I’ve been single for the vast majority of my life. Part of the reason is because I find social situations challenging and overwhelming, so don’t go out much or meet new people often. Another reason is that I enjoy spending time alone and can quickly become irritated when I don’t spend enough time by myself and can end up feeling claustrophobic.
Even though I enjoy my own company, I get lonely sometimes. I’m human after all and crave intimacy and closeness. That intimacy and closeness isn’t just available in romantic relationships of course. Any type of relationship can have those elements, but for today I just want to focus on the one type.
One question that’s been on my mind lately is whether I want to be in another relationship at some point, or if I’m actually single at heart and would prefer rather staying single? It was a hard question to answer, so I took some time to explore it. Questions like these are also complicated because our answers can change over time. So this is where I am right now…
I’m not planning on actively pursuing a new relationship, but rather just keeping my heart open to new people and experiences and try take more chances that I would normally shy away from. I’m willing to put my heart out there again, knowing that there’s a chance I could get hurt. But my previous experiences have also shown me that I get through that heartache, and come away learning more about myself, others, and relationships in general. I don’t regret any of my previous relationships, because I believe that what I’ve gained was worth far more than what I lost. All the shitty experiences taught me something. Not only that, but I received other things that I wouldn’t have otherwise. An example of this is that my 4 year relationship led me to start work with an amazing therapist, and start the process of changing my life from the inside.
A while ago I told C, my therapist, that I’m happier alone. But I don’t think that was the actual truth. It felt true in the moment, but when I thought about it later, I found that it was more complicated than that. Because I remembered… In the beginning of my relationship with Elizabeth I was happier and more content than I’d ever been in any of my previous relationships, and in life in general in a long time. It wasn’t Elizabeth or the relationship itself that made me happy. It was a combination of that, as well as still having space and time to myself and being content in my inner world.
And that’s what I need in a relationship. There are times where I would prefer doing something, or going somewhere, alone. I have an anxious attachment style, so I’ll also need someone who will be secure enough within themselves to be okay with giving me reassurance when I need it. Anyone, no matter their attachment style, needs reassurance from time to time. I sometimes just need it a bit more often. The strange thing is, in the first couple of months of my relationship with Elizabeth I felt secure with no need to be reassured. The more she started pulling away from me in the last months (as I mentioned in another post, she’s the avoidant type; also nothing much changed in the amount of time we spent together, but somehow it was suddenly too much), the more insecure I became and that anxious style reared its ugly head. A big difference in this relationship is that I learned to communicate when something bothered me. I could confront when needed. Whereas in the past I was a doormat and would keep things inside (essentially a people pleaser and afraid of conflict), I now felt more confident and secure in myself to make my voice heard. The therapeutic relationship was one of the things that helped me develop this.

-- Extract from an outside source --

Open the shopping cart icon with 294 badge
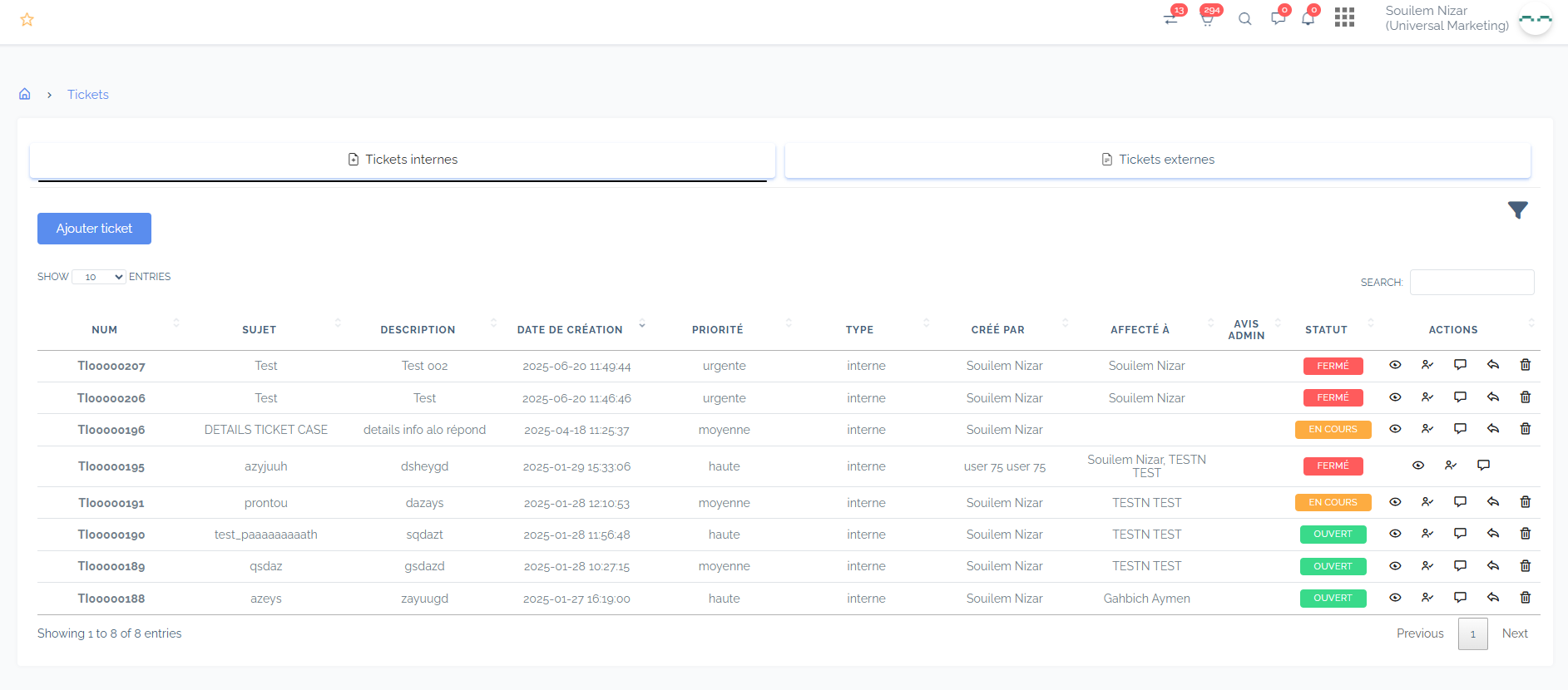1568x690 pixels. tap(1206, 19)
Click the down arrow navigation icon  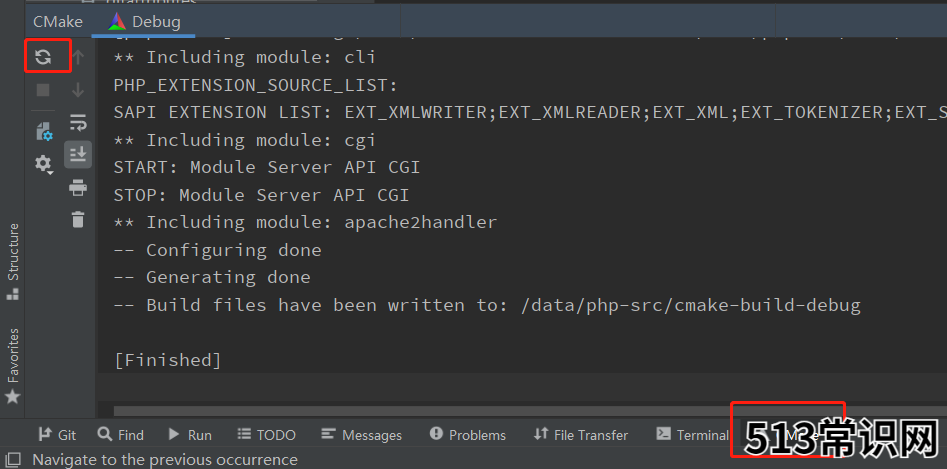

Before my last relationship, with Elizabeth, I had been aware of the three stages of romantic love, and got to see the first two play out. The first is well-known as the Honeymoon Period. I’m sure most of us have been here before. In this stage, everything is still new and seems perfect. It’s where we present our best selves. I’ll never forget the day Elizabeth told me that she feels like we’ve become just friends. Saying that things were becoming too comfortable between us, and she wanted to go back in time to how things were in the beginning. I of course knew that the Honeymoon Phase doesn’t last, and that the next stage, the Individuation Stage, is a natural progression of a relationship, and that was probably where she was finding herself. The lndividuation Stage is where “the good, bad, and ugly” parts of ourselves starts showing, and more conflict arises as both partners try to balance who they are in the relationship with who they are as an individual. At least that’s how I understand it. Relationships take work, and this is especially evident at this point in a relationship. I’m not willing to be with someone who doesn’t understand or accept this. I should have taken it as a red flag that Elizabeth’s longest relationship was 6 months (ours was as well), and she never spent much time single. I’m only using Elizabeth in this post as an example, not to blame or point fingers. I wasn’t perfect either, and all I can do is learn from that relationship. Thanks to this relationship I’m now a lot more aware of what I’m looking for.

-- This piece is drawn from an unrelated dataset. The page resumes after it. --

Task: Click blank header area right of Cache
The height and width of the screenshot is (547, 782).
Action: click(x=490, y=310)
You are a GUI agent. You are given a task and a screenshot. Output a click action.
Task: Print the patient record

I don’t know if I believe in “the one”. Some people find that one person they’ll be with for the rest of their lives, and in that case, they’ve found “the one”. But for the rest of us there isn’t only one person out there that we need to find. I believe that if we keep our hearts and minds open we’ll meet someone who sets our soul on fire. Most relationships may not last, but to close ourselves off to love is, in my opinion, much more heart breaking.